Activity:
Only lines containing "bolt" belong in the answer, each copied from the entries below.
Start of Data for review
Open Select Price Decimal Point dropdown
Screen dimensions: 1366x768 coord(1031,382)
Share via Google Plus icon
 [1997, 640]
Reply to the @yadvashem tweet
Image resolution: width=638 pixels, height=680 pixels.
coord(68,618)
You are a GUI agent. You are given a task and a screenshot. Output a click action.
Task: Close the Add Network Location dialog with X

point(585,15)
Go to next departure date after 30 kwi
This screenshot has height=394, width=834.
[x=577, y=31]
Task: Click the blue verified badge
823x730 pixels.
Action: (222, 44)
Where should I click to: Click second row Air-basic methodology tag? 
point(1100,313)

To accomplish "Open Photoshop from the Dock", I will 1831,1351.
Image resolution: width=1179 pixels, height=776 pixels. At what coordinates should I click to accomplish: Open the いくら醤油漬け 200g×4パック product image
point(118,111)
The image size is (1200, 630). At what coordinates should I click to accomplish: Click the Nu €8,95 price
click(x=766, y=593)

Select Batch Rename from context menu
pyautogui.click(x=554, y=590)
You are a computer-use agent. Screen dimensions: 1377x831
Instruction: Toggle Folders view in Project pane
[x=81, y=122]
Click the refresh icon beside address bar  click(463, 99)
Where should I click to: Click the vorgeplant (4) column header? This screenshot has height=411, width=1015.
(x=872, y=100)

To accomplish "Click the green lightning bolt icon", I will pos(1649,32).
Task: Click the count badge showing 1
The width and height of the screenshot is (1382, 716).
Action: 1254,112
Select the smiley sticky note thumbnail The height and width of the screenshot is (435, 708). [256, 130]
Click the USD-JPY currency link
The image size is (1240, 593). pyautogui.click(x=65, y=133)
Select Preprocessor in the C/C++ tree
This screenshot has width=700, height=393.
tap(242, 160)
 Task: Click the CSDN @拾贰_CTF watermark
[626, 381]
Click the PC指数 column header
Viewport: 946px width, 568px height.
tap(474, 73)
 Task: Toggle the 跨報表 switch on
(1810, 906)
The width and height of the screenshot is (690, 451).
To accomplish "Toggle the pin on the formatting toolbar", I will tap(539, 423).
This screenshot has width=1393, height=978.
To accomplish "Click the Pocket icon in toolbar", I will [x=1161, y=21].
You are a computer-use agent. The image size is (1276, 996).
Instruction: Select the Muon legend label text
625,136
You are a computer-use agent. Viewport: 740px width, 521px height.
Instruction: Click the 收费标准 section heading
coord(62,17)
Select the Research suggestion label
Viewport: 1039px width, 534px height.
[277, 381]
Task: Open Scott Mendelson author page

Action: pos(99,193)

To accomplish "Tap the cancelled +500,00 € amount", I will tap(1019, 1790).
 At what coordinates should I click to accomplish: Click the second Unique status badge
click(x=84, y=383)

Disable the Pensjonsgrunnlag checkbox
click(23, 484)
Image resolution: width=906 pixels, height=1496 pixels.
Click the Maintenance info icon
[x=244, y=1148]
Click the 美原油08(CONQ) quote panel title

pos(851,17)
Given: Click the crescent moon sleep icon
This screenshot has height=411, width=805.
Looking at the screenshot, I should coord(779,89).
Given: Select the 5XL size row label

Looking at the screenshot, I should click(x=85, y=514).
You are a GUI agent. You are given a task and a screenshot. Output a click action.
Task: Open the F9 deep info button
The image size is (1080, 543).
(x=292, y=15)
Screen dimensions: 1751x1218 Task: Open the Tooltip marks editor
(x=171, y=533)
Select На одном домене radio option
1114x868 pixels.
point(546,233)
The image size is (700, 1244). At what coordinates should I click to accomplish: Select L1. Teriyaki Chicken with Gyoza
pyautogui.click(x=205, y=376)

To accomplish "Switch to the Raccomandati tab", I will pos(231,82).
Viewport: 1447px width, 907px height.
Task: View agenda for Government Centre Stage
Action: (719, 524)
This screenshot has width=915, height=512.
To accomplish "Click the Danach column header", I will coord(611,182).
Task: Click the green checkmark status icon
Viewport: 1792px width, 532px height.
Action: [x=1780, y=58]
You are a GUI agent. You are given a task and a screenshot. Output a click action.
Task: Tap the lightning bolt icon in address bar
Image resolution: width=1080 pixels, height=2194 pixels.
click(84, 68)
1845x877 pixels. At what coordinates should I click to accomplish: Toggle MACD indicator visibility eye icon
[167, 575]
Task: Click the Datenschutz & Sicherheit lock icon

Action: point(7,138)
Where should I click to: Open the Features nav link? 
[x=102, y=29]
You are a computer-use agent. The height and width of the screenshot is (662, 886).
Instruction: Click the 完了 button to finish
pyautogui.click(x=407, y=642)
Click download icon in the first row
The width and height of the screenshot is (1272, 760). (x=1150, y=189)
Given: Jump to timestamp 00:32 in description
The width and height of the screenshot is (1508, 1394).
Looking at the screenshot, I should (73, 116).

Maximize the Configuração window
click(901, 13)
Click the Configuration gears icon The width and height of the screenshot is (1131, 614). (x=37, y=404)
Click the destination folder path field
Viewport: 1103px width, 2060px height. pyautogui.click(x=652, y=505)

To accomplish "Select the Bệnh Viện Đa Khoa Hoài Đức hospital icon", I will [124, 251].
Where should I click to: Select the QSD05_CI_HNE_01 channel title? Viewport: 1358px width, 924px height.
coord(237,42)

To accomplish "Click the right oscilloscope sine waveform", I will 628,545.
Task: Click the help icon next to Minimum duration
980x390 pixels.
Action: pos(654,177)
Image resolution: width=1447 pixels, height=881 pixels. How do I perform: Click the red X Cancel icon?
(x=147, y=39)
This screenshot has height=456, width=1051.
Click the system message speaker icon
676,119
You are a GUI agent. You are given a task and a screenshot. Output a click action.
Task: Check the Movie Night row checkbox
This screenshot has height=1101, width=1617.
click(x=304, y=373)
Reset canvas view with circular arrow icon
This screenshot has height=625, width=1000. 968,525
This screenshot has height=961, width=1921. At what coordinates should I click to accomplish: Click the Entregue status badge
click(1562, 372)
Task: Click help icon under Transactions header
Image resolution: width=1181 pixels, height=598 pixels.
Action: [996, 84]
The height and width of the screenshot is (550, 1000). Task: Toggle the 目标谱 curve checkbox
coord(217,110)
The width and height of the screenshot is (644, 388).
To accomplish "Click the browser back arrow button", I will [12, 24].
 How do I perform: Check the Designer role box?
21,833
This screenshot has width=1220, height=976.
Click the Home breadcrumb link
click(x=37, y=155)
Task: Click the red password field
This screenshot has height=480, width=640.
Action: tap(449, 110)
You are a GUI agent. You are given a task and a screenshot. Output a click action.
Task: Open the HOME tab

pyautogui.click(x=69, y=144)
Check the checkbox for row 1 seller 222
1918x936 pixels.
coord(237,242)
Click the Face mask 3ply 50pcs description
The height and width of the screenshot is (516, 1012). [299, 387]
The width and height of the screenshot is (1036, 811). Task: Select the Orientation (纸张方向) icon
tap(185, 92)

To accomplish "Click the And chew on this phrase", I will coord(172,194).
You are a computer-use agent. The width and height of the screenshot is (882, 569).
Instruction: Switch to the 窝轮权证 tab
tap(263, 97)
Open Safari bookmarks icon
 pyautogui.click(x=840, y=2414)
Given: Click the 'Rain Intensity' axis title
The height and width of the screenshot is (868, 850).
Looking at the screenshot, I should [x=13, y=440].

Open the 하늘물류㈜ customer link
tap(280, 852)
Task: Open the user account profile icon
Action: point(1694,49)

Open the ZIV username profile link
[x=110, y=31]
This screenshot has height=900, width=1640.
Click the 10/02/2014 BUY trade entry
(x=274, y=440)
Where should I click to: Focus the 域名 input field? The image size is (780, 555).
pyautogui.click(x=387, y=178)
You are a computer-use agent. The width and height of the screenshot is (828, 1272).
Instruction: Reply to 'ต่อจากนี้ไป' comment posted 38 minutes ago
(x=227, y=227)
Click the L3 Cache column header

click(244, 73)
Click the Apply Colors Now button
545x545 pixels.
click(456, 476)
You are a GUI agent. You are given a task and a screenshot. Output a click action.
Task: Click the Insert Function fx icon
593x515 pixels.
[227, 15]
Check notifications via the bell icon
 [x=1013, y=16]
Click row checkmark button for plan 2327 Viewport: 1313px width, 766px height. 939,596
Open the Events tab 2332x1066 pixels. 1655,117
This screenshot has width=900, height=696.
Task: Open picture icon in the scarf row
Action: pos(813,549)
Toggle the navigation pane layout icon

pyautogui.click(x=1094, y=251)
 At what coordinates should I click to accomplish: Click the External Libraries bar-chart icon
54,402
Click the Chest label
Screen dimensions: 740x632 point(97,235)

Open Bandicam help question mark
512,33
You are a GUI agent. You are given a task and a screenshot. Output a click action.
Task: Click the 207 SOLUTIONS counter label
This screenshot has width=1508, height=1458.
End of Data for review
Exercise solution:
To accomplish "Click the green lightning bolt icon", I will pos(1649,32).
Task: Tap the lightning bolt icon in address bar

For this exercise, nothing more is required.